The Night Watch; Sarah Waters The Night Watch
by Sarah Waters
British

For the End of Year Mini Challenge.

English
506 pages
Virago Press
ISBN: 978-1-84408-241-4

First line: So this, said Kay to herself, is the sort of person you’ve become: a person whose clocks and wrist-watches have stopped, and who tells the time, instead, by the particular kind of cripple arriving at her landlord’s door.

Back cover blurb:
The Night Watch is the extraordinary story of four Londoners: Kay, who wanders the streets in mannish clothes, restless and searching… Helen, who harbours a troubling secret… Viv, glamour girl, recklessly loyal to her soldier love… and Duncan, an apparent innocent, struggling with demons of his own.

Moving back through the 1940s, through air raids, blacked-out streets, illicit liaisons and sexual adventure, to end with its beginning in 1941, this is an astonishing novel.

Thoughts: I borrowed this book from the library in the spring, but never got more than a few pages in. I found it quite cheap in an online book store a while back, so decided to get it and try again. I’ve seen it read all over the places and people have really liked it, plus I’ve read all the other books by Waters.

However, while I did finish it this time around, I just did not like it. It’s told backwards, almost, and I found it really hard to get invested in the characters. Every time I had managed to start to care, even a little bit, and was curious as to what would happen to them next, the story jumped back in time and it was like starting all over again.
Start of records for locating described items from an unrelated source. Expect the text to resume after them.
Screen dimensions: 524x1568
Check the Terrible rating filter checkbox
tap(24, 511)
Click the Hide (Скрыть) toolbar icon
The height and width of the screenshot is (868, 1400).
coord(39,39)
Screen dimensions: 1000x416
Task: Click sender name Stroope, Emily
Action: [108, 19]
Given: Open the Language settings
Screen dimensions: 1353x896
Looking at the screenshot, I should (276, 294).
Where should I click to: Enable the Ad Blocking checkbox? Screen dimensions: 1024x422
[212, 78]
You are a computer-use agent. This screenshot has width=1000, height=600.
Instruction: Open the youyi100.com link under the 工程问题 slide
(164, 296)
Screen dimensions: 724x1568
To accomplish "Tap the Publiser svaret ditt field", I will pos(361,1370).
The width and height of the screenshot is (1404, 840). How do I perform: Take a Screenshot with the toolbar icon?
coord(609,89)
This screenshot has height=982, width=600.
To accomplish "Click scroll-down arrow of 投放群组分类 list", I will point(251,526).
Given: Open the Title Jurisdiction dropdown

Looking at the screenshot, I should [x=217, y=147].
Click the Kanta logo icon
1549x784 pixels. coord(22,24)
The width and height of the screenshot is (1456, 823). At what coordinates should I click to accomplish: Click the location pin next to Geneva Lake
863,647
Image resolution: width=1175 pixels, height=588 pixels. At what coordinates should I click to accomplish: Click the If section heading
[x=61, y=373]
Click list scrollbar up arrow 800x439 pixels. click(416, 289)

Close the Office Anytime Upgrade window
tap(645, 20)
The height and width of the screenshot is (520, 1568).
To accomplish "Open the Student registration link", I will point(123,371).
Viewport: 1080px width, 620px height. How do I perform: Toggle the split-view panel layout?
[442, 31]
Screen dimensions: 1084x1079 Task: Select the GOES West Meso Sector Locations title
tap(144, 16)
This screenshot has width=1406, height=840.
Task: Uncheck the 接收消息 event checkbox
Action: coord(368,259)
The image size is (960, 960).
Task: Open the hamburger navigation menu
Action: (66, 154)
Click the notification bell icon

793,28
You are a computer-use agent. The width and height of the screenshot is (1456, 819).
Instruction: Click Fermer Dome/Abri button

I’m giving this novel a D rating, because no matter how much I might have wanted to like it—love it, even—I just couldn’t. I’m not sure I’ll read any more Waters, if she does write something new. All her books have had, to me, tedious passages that I struggled to get through to get at the good bits, but it seems that each new story from her has more and more of these. I’m sorry, Miss Waters, but I think we’re through.